Behaviours with a long reinforcement history, such as leash pulling or jumping on people, are often equally as resistant to change as genetically reinforced behaviour. A dog with years’ worth of reinforcement for jumping on people (30 years’ worth of Birthdays = cake) is unlikely to consistently offer an alternative sitting behaviour with a measly weeks’ worth of reward (5 years’ worth of Birthdays = riced cauliflower and veggies).

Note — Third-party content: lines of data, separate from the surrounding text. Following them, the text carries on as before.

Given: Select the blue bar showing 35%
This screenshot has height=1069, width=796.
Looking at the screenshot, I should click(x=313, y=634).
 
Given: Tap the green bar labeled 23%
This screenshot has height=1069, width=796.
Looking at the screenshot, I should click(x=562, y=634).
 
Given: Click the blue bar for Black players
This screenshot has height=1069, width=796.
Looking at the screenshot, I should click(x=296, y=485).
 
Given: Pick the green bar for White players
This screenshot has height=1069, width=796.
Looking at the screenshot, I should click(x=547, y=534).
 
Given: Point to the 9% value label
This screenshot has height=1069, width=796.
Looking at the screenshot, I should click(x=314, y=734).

When differential reinforcement is combined with the intelligent, measured and targeted use of aversives, however, reliability and consistency is highly likely. If George had caved and opted to eat his favourite meal; a Big Mac, chips and drink; and subsequently been struck down with food poisoning, his brain would likely have been repulsed at everything associated with that meal henceforth. The safety of the plant-based, whole-food meal that he prepares himself would be a far likelier choice for George in the future, and would be far more appealing too because it has never caused an upset tummy.
For the predatory dog, an aversive stimulus associated with sheep will – when done correctly – effectively inhibit all predatory behaviour towards the sheep and the dog will seek to avoid them in the future. This, combined with training a recall (an alternative behaviour to those associated with predation), can be incredibly reliable at extinguishing the problem.
If we could eliminate 100% of the advertisements relating to unhealthy food George saw in his day to day life, and restricted access at the supermarket that would permit him to buy only healthy, whole-foods, and had everyone in his life change their cultural leanings towards using junk food for celebrations, and had all fast food shops ban George from purchasing their food, and did whatever else it took to prevent his cravings from being triggered, he may eventually kick the addiction. After a year, perhaps? Two? Then start removing those environmental controls to slowly reintroduce triggers when he has a better handle on his habits. Maybe after 30 years he could stop living in a bubble.
Controlling the environment of dogs often becomes a life-long strategy for those adopting an aversive-free ideology. Dogs are permanently kept on leash, they’re prevented from getting in the vicinity of their ‘triggers’ and are often thus prevented from being given any freedom to fulfill their physical and behavioural needs.
This is no way to live a happy life for a dog, or their owner. Being the troll under the bridge is just as emotionally exhaustive as it is frustrating for the traveller trying to cross.
A behavioural rehabilitation and training plan that relies heavily on long term management and differential reinforcement without including the deliberate use of aversives is flawed and ineffective, plain and simple.